**Dataset records:**
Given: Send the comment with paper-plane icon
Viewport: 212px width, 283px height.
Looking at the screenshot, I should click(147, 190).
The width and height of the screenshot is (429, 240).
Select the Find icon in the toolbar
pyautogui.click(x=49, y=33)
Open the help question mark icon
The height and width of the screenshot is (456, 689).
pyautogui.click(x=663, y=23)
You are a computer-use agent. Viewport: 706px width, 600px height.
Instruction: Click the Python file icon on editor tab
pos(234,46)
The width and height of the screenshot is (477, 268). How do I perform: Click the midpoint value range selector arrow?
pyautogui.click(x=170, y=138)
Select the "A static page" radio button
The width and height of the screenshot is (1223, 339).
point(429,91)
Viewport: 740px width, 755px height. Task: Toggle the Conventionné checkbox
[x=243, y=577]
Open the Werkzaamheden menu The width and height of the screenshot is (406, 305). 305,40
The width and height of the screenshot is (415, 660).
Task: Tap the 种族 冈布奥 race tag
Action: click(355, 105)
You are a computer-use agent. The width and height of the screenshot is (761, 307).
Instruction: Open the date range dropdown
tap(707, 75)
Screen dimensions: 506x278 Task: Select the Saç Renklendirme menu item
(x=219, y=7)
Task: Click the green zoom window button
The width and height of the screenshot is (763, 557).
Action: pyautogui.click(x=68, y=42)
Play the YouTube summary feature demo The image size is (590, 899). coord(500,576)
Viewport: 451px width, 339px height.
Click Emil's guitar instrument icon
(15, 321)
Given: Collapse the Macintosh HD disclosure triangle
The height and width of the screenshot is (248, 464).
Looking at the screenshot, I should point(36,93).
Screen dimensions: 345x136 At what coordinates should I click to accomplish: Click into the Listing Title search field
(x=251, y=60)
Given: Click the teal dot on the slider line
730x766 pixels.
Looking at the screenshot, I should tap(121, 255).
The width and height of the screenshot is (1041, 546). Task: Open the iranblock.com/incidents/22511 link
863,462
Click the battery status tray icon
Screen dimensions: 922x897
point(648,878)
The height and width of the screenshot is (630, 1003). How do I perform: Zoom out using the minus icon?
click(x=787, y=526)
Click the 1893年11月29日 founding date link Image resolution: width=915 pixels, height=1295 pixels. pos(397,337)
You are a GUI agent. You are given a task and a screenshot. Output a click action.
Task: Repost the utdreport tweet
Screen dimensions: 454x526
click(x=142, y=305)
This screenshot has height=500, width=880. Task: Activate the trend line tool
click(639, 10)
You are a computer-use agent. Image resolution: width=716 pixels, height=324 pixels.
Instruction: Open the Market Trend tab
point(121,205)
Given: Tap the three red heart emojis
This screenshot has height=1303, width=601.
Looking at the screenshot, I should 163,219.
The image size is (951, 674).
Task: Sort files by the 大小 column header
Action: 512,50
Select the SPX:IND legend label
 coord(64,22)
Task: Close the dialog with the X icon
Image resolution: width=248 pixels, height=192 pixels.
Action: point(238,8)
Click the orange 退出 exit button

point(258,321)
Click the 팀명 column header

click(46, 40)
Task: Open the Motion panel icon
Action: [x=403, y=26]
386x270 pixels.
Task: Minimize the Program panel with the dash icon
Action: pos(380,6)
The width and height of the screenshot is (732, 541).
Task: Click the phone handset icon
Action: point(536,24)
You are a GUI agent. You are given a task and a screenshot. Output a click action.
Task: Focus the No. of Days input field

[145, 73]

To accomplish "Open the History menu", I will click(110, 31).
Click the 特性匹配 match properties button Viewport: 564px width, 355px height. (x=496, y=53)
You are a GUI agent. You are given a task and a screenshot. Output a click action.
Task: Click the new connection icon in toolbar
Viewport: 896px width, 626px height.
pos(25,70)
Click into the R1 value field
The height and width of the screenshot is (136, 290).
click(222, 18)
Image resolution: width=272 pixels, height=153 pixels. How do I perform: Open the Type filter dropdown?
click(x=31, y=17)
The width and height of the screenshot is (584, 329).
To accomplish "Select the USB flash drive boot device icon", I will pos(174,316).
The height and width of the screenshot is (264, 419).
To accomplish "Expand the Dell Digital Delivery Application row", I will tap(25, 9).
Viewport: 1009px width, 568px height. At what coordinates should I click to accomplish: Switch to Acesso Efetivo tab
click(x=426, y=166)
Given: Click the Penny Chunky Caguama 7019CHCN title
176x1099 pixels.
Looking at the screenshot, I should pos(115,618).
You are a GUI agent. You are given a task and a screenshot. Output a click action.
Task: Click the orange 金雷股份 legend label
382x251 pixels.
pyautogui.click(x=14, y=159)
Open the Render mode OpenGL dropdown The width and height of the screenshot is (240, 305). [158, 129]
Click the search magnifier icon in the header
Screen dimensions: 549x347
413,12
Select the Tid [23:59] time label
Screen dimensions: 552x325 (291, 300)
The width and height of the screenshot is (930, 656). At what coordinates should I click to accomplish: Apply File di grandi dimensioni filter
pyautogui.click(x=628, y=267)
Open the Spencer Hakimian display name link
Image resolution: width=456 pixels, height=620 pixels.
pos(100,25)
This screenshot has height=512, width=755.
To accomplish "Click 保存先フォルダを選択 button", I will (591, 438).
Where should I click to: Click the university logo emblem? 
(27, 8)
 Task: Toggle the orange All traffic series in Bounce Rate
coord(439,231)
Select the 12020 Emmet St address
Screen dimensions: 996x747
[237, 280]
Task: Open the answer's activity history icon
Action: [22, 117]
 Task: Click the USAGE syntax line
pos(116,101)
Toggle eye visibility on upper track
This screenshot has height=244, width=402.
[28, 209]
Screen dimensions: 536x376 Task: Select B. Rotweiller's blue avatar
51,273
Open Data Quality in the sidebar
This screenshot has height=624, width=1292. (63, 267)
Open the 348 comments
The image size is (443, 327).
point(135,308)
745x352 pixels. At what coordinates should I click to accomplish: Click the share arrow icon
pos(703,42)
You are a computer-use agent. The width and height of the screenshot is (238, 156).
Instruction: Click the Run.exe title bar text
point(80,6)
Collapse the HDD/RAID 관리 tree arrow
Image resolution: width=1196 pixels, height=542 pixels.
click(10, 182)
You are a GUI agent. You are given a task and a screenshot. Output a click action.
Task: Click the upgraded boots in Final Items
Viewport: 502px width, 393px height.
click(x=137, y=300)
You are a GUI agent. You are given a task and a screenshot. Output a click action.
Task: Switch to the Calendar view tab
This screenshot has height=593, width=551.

**Exercise objective:**
Set down the listing above in its entirety, exactly as written.

**Written solution:**
Given: Send the comment with paper-plane icon
Viewport: 212px width, 283px height.
Looking at the screenshot, I should click(147, 190).
The width and height of the screenshot is (429, 240).
Select the Find icon in the toolbar
pyautogui.click(x=49, y=33)
Open the help question mark icon
The height and width of the screenshot is (456, 689).
pyautogui.click(x=663, y=23)
You are a computer-use agent. Viewport: 706px width, 600px height.
Instruction: Click the Python file icon on editor tab
pos(234,46)
The width and height of the screenshot is (477, 268). How do I perform: Click the midpoint value range selector arrow?
pyautogui.click(x=170, y=138)
Select the "A static page" radio button
The width and height of the screenshot is (1223, 339).
point(429,91)
Viewport: 740px width, 755px height. Task: Toggle the Conventionné checkbox
[x=243, y=577]
Open the Werkzaamheden menu The width and height of the screenshot is (406, 305). 305,40
The width and height of the screenshot is (415, 660).
Task: Tap the 种族 冈布奥 race tag
Action: click(355, 105)
You are a computer-use agent. The width and height of the screenshot is (761, 307).
Instruction: Open the date range dropdown
tap(707, 75)
Screen dimensions: 506x278 Task: Select the Saç Renklendirme menu item
(x=219, y=7)
Task: Click the green zoom window button
The width and height of the screenshot is (763, 557).
Action: pyautogui.click(x=68, y=42)
Play the YouTube summary feature demo The image size is (590, 899). coord(500,576)
Viewport: 451px width, 339px height.
Click Emil's guitar instrument icon
(15, 321)
Given: Collapse the Macintosh HD disclosure triangle
The height and width of the screenshot is (248, 464).
Looking at the screenshot, I should point(36,93).
Screen dimensions: 345x136 At what coordinates should I click to accomplish: Click into the Listing Title search field
(x=251, y=60)
Given: Click the teal dot on the slider line
730x766 pixels.
Looking at the screenshot, I should tap(121, 255).
The width and height of the screenshot is (1041, 546). Task: Open the iranblock.com/incidents/22511 link
863,462
Click the battery status tray icon
Screen dimensions: 922x897
point(648,878)
The height and width of the screenshot is (630, 1003). How do I perform: Zoom out using the minus icon?
click(x=787, y=526)
Click the 1893年11月29日 founding date link Image resolution: width=915 pixels, height=1295 pixels. pos(397,337)
You are a GUI agent. You are given a task and a screenshot. Output a click action.
Task: Repost the utdreport tweet
Screen dimensions: 454x526
click(x=142, y=305)
This screenshot has height=500, width=880. Task: Activate the trend line tool
click(639, 10)
You are a computer-use agent. Image resolution: width=716 pixels, height=324 pixels.
Instruction: Open the Market Trend tab
point(121,205)
Given: Tap the three red heart emojis
This screenshot has height=1303, width=601.
Looking at the screenshot, I should 163,219.
The image size is (951, 674).
Task: Sort files by the 大小 column header
Action: 512,50
Select the SPX:IND legend label
 coord(64,22)
Task: Close the dialog with the X icon
Image resolution: width=248 pixels, height=192 pixels.
Action: point(238,8)
Click the orange 退出 exit button

point(258,321)
Click the 팀명 column header

click(46, 40)
Task: Open the Motion panel icon
Action: [x=403, y=26]
386x270 pixels.
Task: Minimize the Program panel with the dash icon
Action: pos(380,6)
The width and height of the screenshot is (732, 541).
Task: Click the phone handset icon
Action: point(536,24)
You are a GUI agent. You are given a task and a screenshot. Output a click action.
Task: Focus the No. of Days input field

[145, 73]

To accomplish "Open the History menu", I will click(110, 31).
Click the 特性匹配 match properties button Viewport: 564px width, 355px height. (x=496, y=53)
You are a GUI agent. You are given a task and a screenshot. Output a click action.
Task: Click the new connection icon in toolbar
Viewport: 896px width, 626px height.
pos(25,70)
Click into the R1 value field
The height and width of the screenshot is (136, 290).
click(222, 18)
Image resolution: width=272 pixels, height=153 pixels. How do I perform: Open the Type filter dropdown?
click(x=31, y=17)
The width and height of the screenshot is (584, 329).
To accomplish "Select the USB flash drive boot device icon", I will pos(174,316).
The height and width of the screenshot is (264, 419).
To accomplish "Expand the Dell Digital Delivery Application row", I will tap(25, 9).
Viewport: 1009px width, 568px height. At what coordinates should I click to accomplish: Switch to Acesso Efetivo tab
click(x=426, y=166)
Given: Click the Penny Chunky Caguama 7019CHCN title
176x1099 pixels.
Looking at the screenshot, I should pos(115,618).
You are a GUI agent. You are given a task and a screenshot. Output a click action.
Task: Click the orange 金雷股份 legend label
382x251 pixels.
pyautogui.click(x=14, y=159)
Open the Render mode OpenGL dropdown The width and height of the screenshot is (240, 305). [158, 129]
Click the search magnifier icon in the header
Screen dimensions: 549x347
413,12
Select the Tid [23:59] time label
Screen dimensions: 552x325 (291, 300)
The width and height of the screenshot is (930, 656). At what coordinates should I click to accomplish: Apply File di grandi dimensioni filter
pyautogui.click(x=628, y=267)
Open the Spencer Hakimian display name link
Image resolution: width=456 pixels, height=620 pixels.
pos(100,25)
This screenshot has height=512, width=755.
To accomplish "Click 保存先フォルダを選択 button", I will (591, 438).
Where should I click to: Click the university logo emblem? 
(27, 8)
 Task: Toggle the orange All traffic series in Bounce Rate
coord(439,231)
Select the 12020 Emmet St address
Screen dimensions: 996x747
[237, 280]
Task: Open the answer's activity history icon
Action: [22, 117]
 Task: Click the USAGE syntax line
pos(116,101)
Toggle eye visibility on upper track
This screenshot has height=244, width=402.
[28, 209]
Screen dimensions: 536x376 Task: Select B. Rotweiller's blue avatar
51,273
Open Data Quality in the sidebar
This screenshot has height=624, width=1292. (63, 267)
Open the 348 comments
The image size is (443, 327).
point(135,308)
745x352 pixels. At what coordinates should I click to accomplish: Click the share arrow icon
pos(703,42)
You are a computer-use agent. The width and height of the screenshot is (238, 156).
Instruction: Click the Run.exe title bar text
point(80,6)
Collapse the HDD/RAID 관리 tree arrow
Image resolution: width=1196 pixels, height=542 pixels.
click(10, 182)
You are a GUI agent. You are given a task and a screenshot. Output a click action.
Task: Click the upgraded boots in Final Items
Viewport: 502px width, 393px height.
click(x=137, y=300)
You are a GUI agent. You are given a task and a screenshot. Output a click action.
Task: Switch to the Calendar view tab
This screenshot has height=593, width=551.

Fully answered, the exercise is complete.